If case of macrolide-resistancy, moxifloxacin 400 mg once daily for 7-10 days may be considered as a treatment option, however it is contraindicated in pregnancy [25,34]. Josamycin has been shown to be in vitro effective against M. genitalium . This 16-membered macrolide is widely used in Italy, Russia, France, Spain, etc.
In recently published study treatment with josamycin was associated with 93.5% eradication rate in male patients with M. genitalium infection with josamycin 500 mg three times daily for 10 days . In countries where josamycin is available, it could be considered for treatment in case of M. genitalium infection.
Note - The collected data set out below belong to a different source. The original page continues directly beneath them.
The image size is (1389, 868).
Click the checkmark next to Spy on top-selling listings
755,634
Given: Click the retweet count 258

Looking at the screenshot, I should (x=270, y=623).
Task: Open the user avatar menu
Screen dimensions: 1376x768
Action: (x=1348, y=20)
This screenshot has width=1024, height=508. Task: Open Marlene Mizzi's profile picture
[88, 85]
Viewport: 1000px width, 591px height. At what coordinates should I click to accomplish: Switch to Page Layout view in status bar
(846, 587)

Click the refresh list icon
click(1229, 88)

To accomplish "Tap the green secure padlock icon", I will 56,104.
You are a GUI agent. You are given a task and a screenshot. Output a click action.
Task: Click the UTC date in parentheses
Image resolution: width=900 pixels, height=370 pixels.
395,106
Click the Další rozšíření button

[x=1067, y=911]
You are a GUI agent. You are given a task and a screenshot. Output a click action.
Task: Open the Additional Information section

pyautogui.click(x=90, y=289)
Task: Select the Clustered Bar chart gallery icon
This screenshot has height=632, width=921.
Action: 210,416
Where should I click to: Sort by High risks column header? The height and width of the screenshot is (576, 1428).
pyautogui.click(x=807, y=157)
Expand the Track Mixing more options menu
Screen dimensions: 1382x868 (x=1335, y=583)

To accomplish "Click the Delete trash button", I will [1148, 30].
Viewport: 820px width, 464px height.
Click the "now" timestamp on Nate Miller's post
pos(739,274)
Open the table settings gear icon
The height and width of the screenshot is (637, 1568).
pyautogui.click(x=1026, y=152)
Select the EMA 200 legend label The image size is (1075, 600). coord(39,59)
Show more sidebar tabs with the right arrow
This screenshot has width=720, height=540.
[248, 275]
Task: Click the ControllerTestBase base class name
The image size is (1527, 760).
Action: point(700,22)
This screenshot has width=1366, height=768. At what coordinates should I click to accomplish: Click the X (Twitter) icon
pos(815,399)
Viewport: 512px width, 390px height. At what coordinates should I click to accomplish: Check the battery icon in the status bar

Treatment during pregnancy
During pregnancy, the list of antibiotics that are not contraindicated but effective against urogenital mycoplasmas is much shorter. Macrolides and clindamycin are allowed. Erythromycin, the antibiotic most commonly used for treating pregnant women, has shown only moderate activity. The only macrolide that has shown consistent effectiveness against both ureaplasmas and M. hominis is josamycin which is also allowed to be used during pregnancy [27,32,37,38]. The different configuration of the molecule of josamycin makes it resistant to efflux pump, an important mechanisms of resistance that bacteria may possess [39,40]. M. genitalium infections can be treated with azithromycin and josamycin, however, resistance may pose a problem.
M. hominis and U.urealyticum may be part of the normal vaginal flora but both are associated with obstetrics complications. The question of who should be screened for urogenital mycoplasmas and whether to treat the colonization to prevent obstetrics complications remains currently unsettled. M. genitalium is a definite urogenital pathogen and needs treatment. In accordance with current guidelines, josamycin and azithromycin are treatment of choice in case of the absence of macrolide resistance associated mutations in M.genitalium . Josamycin is safe to use in pregnancy in case there is a need to treat urogenital mycoplasmosis.